> _Records to use_:
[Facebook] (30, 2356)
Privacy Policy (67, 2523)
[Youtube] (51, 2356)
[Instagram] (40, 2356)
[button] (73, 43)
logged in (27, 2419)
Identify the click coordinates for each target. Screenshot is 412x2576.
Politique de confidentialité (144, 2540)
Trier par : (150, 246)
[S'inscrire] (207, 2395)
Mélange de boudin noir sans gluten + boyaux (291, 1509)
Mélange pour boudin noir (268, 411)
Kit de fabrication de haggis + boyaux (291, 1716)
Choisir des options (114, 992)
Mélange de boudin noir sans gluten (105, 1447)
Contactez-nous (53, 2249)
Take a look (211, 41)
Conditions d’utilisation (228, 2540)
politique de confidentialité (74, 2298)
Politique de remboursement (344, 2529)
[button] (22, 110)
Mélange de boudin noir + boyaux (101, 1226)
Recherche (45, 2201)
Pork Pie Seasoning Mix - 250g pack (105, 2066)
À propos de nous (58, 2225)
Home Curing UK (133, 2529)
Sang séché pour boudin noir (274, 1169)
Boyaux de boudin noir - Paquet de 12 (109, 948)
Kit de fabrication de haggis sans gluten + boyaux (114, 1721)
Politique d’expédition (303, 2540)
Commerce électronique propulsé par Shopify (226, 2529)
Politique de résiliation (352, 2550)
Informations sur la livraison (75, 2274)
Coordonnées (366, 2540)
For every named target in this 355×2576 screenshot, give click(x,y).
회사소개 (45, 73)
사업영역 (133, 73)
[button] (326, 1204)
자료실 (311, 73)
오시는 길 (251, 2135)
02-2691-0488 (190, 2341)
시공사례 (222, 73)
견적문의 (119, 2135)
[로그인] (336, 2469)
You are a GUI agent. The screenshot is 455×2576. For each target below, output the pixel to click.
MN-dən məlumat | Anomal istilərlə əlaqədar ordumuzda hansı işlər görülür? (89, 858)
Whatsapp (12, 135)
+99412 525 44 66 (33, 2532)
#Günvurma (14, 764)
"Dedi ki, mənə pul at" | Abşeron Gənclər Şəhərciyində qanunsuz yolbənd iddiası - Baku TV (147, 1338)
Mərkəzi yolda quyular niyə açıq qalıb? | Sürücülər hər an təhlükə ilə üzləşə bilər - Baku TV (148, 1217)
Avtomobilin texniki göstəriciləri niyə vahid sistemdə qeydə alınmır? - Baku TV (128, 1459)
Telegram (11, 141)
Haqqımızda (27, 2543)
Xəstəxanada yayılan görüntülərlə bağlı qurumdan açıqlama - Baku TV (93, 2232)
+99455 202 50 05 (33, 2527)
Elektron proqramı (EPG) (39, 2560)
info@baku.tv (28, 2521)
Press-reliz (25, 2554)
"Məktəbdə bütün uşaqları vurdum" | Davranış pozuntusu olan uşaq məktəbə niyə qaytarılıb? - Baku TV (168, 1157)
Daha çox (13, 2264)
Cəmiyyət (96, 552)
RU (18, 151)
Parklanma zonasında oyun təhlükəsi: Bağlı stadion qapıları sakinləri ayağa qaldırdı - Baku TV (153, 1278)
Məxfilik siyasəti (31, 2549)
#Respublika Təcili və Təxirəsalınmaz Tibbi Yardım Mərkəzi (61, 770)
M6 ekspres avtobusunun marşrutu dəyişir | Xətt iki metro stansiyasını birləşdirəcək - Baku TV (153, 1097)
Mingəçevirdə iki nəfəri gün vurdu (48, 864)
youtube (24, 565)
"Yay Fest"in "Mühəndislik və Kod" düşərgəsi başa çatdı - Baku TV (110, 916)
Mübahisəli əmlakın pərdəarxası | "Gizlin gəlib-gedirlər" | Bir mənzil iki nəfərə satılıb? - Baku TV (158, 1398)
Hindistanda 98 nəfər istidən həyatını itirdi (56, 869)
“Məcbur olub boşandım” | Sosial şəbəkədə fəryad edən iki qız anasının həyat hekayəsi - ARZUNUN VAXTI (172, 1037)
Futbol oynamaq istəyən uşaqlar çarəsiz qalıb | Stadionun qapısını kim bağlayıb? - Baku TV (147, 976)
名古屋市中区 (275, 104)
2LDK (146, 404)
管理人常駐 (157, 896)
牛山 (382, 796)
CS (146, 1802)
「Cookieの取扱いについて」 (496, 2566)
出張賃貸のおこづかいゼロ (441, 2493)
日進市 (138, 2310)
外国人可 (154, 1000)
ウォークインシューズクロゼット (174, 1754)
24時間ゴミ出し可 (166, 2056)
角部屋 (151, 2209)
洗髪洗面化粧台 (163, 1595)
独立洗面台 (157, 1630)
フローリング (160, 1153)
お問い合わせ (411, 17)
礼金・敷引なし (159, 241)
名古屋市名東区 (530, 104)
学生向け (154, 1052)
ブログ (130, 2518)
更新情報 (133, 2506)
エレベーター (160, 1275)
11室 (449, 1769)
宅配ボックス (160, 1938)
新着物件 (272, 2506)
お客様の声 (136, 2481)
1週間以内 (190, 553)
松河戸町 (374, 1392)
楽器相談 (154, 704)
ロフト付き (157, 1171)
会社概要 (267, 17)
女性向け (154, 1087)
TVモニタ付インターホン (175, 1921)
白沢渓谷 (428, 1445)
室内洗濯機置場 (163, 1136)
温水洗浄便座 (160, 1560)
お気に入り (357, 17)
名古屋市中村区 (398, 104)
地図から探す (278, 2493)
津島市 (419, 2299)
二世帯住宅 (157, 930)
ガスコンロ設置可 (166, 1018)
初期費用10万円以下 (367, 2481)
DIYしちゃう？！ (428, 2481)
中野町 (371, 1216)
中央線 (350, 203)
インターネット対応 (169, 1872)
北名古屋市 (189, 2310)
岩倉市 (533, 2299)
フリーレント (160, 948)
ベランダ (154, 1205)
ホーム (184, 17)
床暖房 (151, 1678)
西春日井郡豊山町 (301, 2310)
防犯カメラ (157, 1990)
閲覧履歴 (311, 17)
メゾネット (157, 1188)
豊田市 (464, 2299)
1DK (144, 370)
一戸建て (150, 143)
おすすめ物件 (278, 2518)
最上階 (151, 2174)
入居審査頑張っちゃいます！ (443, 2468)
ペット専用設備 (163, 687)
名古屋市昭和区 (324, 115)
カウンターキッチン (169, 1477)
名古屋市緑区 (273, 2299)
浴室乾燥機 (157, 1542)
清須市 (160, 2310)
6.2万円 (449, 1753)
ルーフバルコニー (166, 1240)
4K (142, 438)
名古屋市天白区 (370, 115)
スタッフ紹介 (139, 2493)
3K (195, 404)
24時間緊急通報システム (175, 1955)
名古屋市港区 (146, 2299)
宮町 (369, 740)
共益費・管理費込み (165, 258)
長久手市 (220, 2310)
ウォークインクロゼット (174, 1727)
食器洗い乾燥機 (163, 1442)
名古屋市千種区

> _Aim of the exercise_: An exact copy of every record above is needed. Write it out word for word.

> _Result below_:
[Facebook] (30, 2356)
Privacy Policy (67, 2523)
[Youtube] (51, 2356)
[Instagram] (40, 2356)
[button] (73, 43)
logged in (27, 2419)
Identify the click coordinates for each target. Screenshot is 412x2576.
Politique de confidentialité (144, 2540)
Trier par : (150, 246)
[S'inscrire] (207, 2395)
Mélange de boudin noir sans gluten + boyaux (291, 1509)
Mélange pour boudin noir (268, 411)
Kit de fabrication de haggis + boyaux (291, 1716)
Choisir des options (114, 992)
Mélange de boudin noir sans gluten (105, 1447)
Contactez-nous (53, 2249)
Take a look (211, 41)
Conditions d’utilisation (228, 2540)
politique de confidentialité (74, 2298)
Politique de remboursement (344, 2529)
[button] (22, 110)
Mélange de boudin noir + boyaux (101, 1226)
Recherche (45, 2201)
Pork Pie Seasoning Mix - 250g pack (105, 2066)
À propos de nous (58, 2225)
Home Curing UK (133, 2529)
Sang séché pour boudin noir (274, 1169)
Boyaux de boudin noir - Paquet de 12 (109, 948)
Kit de fabrication de haggis sans gluten + boyaux (114, 1721)
Politique d’expédition (303, 2540)
Commerce électronique propulsé par Shopify (226, 2529)
Politique de résiliation (352, 2550)
Informations sur la livraison (75, 2274)
Coordonnées (366, 2540)
For every named target in this 355×2576 screenshot, give click(x,y).
회사소개 (45, 73)
사업영역 (133, 73)
[button] (326, 1204)
자료실 (311, 73)
오시는 길 (251, 2135)
02-2691-0488 (190, 2341)
시공사례 (222, 73)
견적문의 (119, 2135)
[로그인] (336, 2469)
You are a GUI agent. The screenshot is 455×2576. For each target below, output the pixel to click.
MN-dən məlumat | Anomal istilərlə əlaqədar ordumuzda hansı işlər görülür? (89, 858)
Whatsapp (12, 135)
+99412 525 44 66 (33, 2532)
#Günvurma (14, 764)
"Dedi ki, mənə pul at" | Abşeron Gənclər Şəhərciyində qanunsuz yolbənd iddiası - Baku TV (147, 1338)
Mərkəzi yolda quyular niyə açıq qalıb? | Sürücülər hər an təhlükə ilə üzləşə bilər - Baku TV (148, 1217)
Avtomobilin texniki göstəriciləri niyə vahid sistemdə qeydə alınmır? - Baku TV (128, 1459)
Telegram (11, 141)
Haqqımızda (27, 2543)
Xəstəxanada yayılan görüntülərlə bağlı qurumdan açıqlama - Baku TV (93, 2232)
+99455 202 50 05 (33, 2527)
Elektron proqramı (EPG) (39, 2560)
info@baku.tv (28, 2521)
Press-reliz (25, 2554)
"Məktəbdə bütün uşaqları vurdum" | Davranış pozuntusu olan uşaq məktəbə niyə qaytarılıb? - Baku TV (168, 1157)
Daha çox (13, 2264)
Cəmiyyət (96, 552)
RU (18, 151)
Parklanma zonasında oyun təhlükəsi: Bağlı stadion qapıları sakinləri ayağa qaldırdı - Baku TV (153, 1278)
Məxfilik siyasəti (31, 2549)
#Respublika Təcili və Təxirəsalınmaz Tibbi Yardım Mərkəzi (61, 770)
M6 ekspres avtobusunun marşrutu dəyişir | Xətt iki metro stansiyasını birləşdirəcək - Baku TV (153, 1097)
Mingəçevirdə iki nəfəri gün vurdu (48, 864)
youtube (24, 565)
"Yay Fest"in "Mühəndislik və Kod" düşərgəsi başa çatdı - Baku TV (110, 916)
Mübahisəli əmlakın pərdəarxası | "Gizlin gəlib-gedirlər" | Bir mənzil iki nəfərə satılıb? - Baku TV (158, 1398)
Hindistanda 98 nəfər istidən həyatını itirdi (56, 869)
“Məcbur olub boşandım” | Sosial şəbəkədə fəryad edən iki qız anasının həyat hekayəsi - ARZUNUN VAXTI (172, 1037)
Futbol oynamaq istəyən uşaqlar çarəsiz qalıb | Stadionun qapısını kim bağlayıb? - Baku TV (147, 976)
名古屋市中区 (275, 104)
2LDK (146, 404)
管理人常駐 (157, 896)
牛山 (382, 796)
CS (146, 1802)
「Cookieの取扱いについて」 (496, 2566)
出張賃貸のおこづかいゼロ (441, 2493)
日進市 (138, 2310)
外国人可 (154, 1000)
ウォークインシューズクロゼット (174, 1754)
24時間ゴミ出し可 (166, 2056)
角部屋 (151, 2209)
洗髪洗面化粧台 (163, 1595)
独立洗面台 (157, 1630)
フローリング (160, 1153)
お問い合わせ (411, 17)
礼金・敷引なし (159, 241)
名古屋市名東区 (530, 104)
学生向け (154, 1052)
ブログ (130, 2518)
更新情報 (133, 2506)
エレベーター (160, 1275)
11室 (449, 1769)
宅配ボックス (160, 1938)
新着物件 (272, 2506)
お客様の声 (136, 2481)
1週間以内 (190, 553)
松河戸町 (374, 1392)
楽器相談 (154, 704)
ロフト付き (157, 1171)
会社概要 (267, 17)
女性向け (154, 1087)
TVモニタ付インターホン (175, 1921)
白沢渓谷 (428, 1445)
室内洗濯機置場 (163, 1136)
温水洗浄便座 (160, 1560)
お気に入り (357, 17)
名古屋市中村区 (398, 104)
地図から探す (278, 2493)
津島市 (419, 2299)
二世帯住宅 (157, 930)
ガスコンロ設置可 (166, 1018)
初期費用10万円以下 (367, 2481)
DIYしちゃう？！ (428, 2481)
中野町 (371, 1216)
中央線 (350, 203)
インターネット対応 (169, 1872)
北名古屋市 (189, 2310)
岩倉市 (533, 2299)
フリーレント (160, 948)
ベランダ (154, 1205)
ホーム (184, 17)
床暖房 (151, 1678)
西春日井郡豊山町 (301, 2310)
防犯カメラ (157, 1990)
閲覧履歴 (311, 17)
メゾネット (157, 1188)
豊田市 (464, 2299)
1DK (144, 370)
一戸建て (150, 143)
おすすめ物件 (278, 2518)
最上階 (151, 2174)
入居審査頑張っちゃいます！ (443, 2468)
ペット専用設備 (163, 687)
名古屋市昭和区 (324, 115)
カウンターキッチン (169, 1477)
名古屋市緑区 (273, 2299)
浴室乾燥機 (157, 1542)
清須市 (160, 2310)
6.2万円 (449, 1753)
ルーフバルコニー (166, 1240)
4K (142, 438)
名古屋市天白区 (370, 115)
スタッフ紹介 (139, 2493)
3K (195, 404)
24時間緊急通報システム (175, 1955)
名古屋市港区 (146, 2299)
宮町 (369, 740)
共益費・管理費込み (165, 258)
長久手市 (220, 2310)
ウォークインクロゼット (174, 1727)
食器洗い乾燥機 (163, 1442)
名古屋市千種区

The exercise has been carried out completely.